Why Representation on TV Still Matters

There is a subtle but important truth: if people do not see themselves on screen, they may begin to believe their stories are not worth telling. This is why African TV content is more than entertainment; it is affirmation.

Seeing a character who speaks like you, struggles like you, or celebrates like your community does something powerful. It validates identity and challenges outdated narratives that have historically defined Africa through external lenses.

This is where MultiChoice Group, through platforms such as DStv and GOtv, plays an important role. They do not simply broadcast content; they help distribute cultural memory at scale.

GOtv, DStv, and the Everyday African Viewer

Think about a typical evening in many African homes: the TV is on in the background, someone is laughing at a comedy show, another person is watching a local series, and someone else is catching up on the news. That shared viewing experience remains very real.

Through platforms such as DStv and GOtv, African households are exposed to a blend of local storytelling and global content. More importantly, they have helped amplify African-produced content by bringing Nollywood films, African reality shows, talk shows, and documentaries into mainstream rotation.

It is not just about access. It is about visibility.

A young filmmaker in Lagos today is more likely to believe their story matters because they have seen similar stories broadcast widely. A child in Accra grows up hearing familiar accents and seeing environments that look like their own on screen, not as exceptions, but as the norm.

TV Is Also Shaping Modern African Identity

African identity is not static; it is evolving. Television reflects that evolution in real time.

Today, audiences see:

  • Young Africans balancing tradition and modern dating culture

  • Stories tackling mental health in African households

  • Fashion and music influences spreading through TV series

  • Political satire shaping public conversation

Conversations that were once confined to homes are now being explored on screen, giving audiences the language to discuss issues that were previously unspoken.

In many ways, television is doing what oral tradition has always done: passing stories, values, humour, warnings, and history from one generation to the next. The difference is that today’s griots are writers, directors, and broadcasters.

The Future: From Watching to Owning Our Narratives

The next stage of African storytelling is not just about being seen; it is about ownership.
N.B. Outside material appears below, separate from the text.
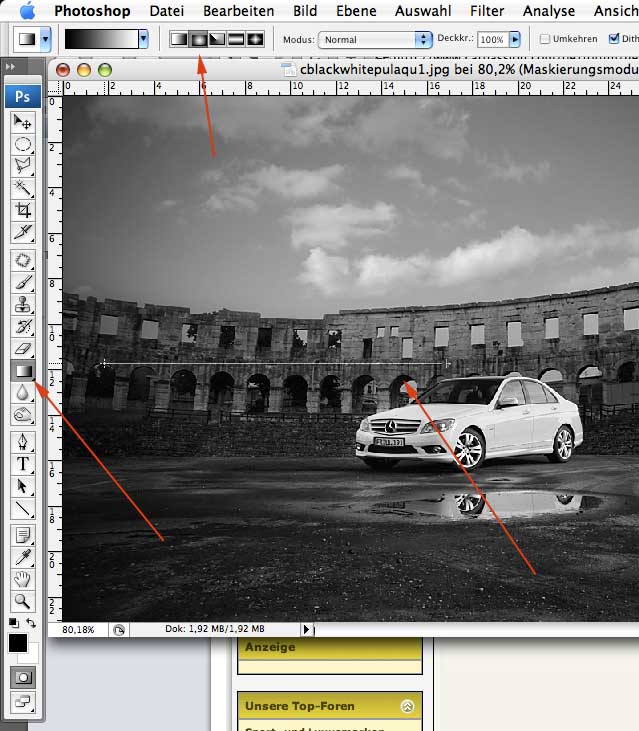Collapse the Unsere Top-Foren panel
Screen dimensions: 639x731
tap(407, 706)
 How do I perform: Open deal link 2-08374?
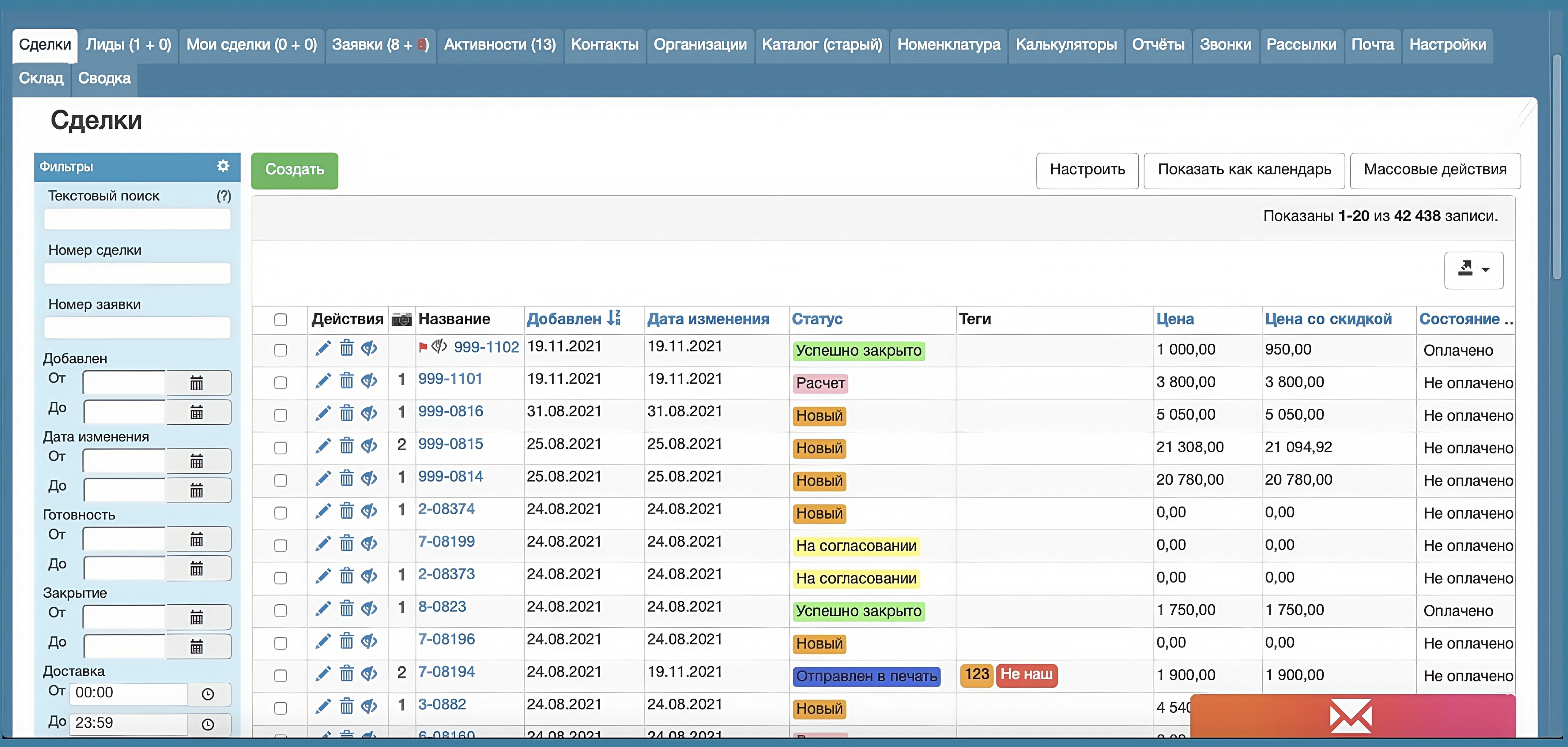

As more African creators produce content and platforms continue to invest in regional storytelling, television becomes more than a mirror. It becomes a tool for shaping how Africa is represented to itself and to the world.

While streaming continues to grow, television, particularly accessible platforms such as GOtv, remains one of the most effective ways to reach everyday audiences across different income levels and regions. After all, storytelling only matters if people can access it.

African stories are not new. They have always existed in families, on streets, in markets, in history books, and through oral traditions. What television has done, and continues to do, is give those stories a stage wide enough for millions to experience them at once.